Psychology is a key theme of the second half of the book. Its authors provide a thorough and broad examination of the effect various schools of psychology have had on workplace well-being management, highlighting the powerful nexus of ideas and institutions involved in shifting approaches to workplace health, including Cognitive Behaviour Therapy (CBT), the Improving Access to Psychological Therapies (IAPT) programme, positive and clinical psychology, and the institutions of the welfare state under austerity.
Frayne provides a fantastic introduction to Part Two by sketching out the ideological connections between work and health that make them functionally inextricable in public and political discourse. He goes on to critically review many of the studies which link unemployment to ill-health, challenging methodologies as well as many of the framings which lead to the formation of these studies. Most importantly, he questions explicitly the extent to which work is good for our health and well-being, and our ability to identify the damaging aspects of alienated labour. The following three chapters, authored by Jay Watts, Paul Atkinson, and Psychologists for Social Change, all build on this theme.

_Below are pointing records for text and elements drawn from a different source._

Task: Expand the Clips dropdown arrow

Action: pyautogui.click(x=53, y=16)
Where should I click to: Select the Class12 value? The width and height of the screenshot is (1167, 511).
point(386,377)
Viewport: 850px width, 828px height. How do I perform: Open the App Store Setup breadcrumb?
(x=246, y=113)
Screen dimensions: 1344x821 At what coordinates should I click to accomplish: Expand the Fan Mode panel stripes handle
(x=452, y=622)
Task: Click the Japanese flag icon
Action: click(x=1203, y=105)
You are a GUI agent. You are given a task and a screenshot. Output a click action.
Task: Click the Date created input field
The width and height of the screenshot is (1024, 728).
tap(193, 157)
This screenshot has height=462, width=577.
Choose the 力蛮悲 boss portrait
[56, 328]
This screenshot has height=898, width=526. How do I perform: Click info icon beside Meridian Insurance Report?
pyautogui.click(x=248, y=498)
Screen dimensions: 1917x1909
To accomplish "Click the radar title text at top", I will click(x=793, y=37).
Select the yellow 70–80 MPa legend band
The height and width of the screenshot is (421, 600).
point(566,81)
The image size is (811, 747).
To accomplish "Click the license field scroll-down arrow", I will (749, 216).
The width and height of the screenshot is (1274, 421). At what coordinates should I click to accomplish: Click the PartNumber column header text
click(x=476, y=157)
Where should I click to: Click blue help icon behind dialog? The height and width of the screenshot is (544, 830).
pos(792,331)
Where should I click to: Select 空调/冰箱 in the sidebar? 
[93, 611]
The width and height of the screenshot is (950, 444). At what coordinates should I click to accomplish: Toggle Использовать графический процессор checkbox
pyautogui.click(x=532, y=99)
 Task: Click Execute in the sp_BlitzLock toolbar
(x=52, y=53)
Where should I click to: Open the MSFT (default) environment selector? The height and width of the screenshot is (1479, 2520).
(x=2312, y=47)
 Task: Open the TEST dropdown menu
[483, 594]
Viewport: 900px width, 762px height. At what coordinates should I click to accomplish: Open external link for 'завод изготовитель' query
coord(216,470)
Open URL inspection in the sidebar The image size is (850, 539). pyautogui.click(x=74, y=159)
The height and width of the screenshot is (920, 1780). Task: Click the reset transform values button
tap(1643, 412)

Each of these authors’ chapters challenge related aspects of the work-health nexus, and mount a sustained and convincing critique of the alliance between CBT and IAPT.
The penultimate contribution, from Arianna Introna and Mirella Casagrande, connects the radical possibilities of disability action cleverly to the traditions of autonomous Marxist organising. They expose the complicity of the welfare state in maintaining subjects able to work to arbitrary capitalist standards. They also explore the othering of disabled bodies and bodily subjectivities that is inherent to these systems, and imagine the potential of an approach to work and health which is inclusive of these different bodies. The final chapter, from the Recovery in the Bin Collective, details an attempt to bring back into the conversation the social and political causes of distress, and considers what it means to incorporate these into a model of living with mental illness that is not instrumentally focussed on the ability to return to work.
Whilst in many cases the chapters in this book complement each other well and provide focussed attention to a number of topics, there is a lack of attention to physical health and the connection between physical and mental health, perhaps due to the book’s publication by a psychology-focused publisher. Although unforeseeable at the time of the book’s writing, the coronavirus outbreak exaggerates this omission. Many need to risk their physical health and lives simply to stay employed in a capitalist economy. Many others are having to work from home, which means negotiating a different set of challenges to mental and physical health. These new challenges show the priorities of this book in a different light, and highlight the contributions of Arianna Introna and Mirella Casagrande. Their insights into the possibility of organising around a post-work future and the connections between disability activism and autonomous Marxism are highly valuable. They pose critical questions about whose bodies we value and how healthy bodies are often defined by their capacity to work to the demands of capital, the injustice of which is even more apparent in this time of disease.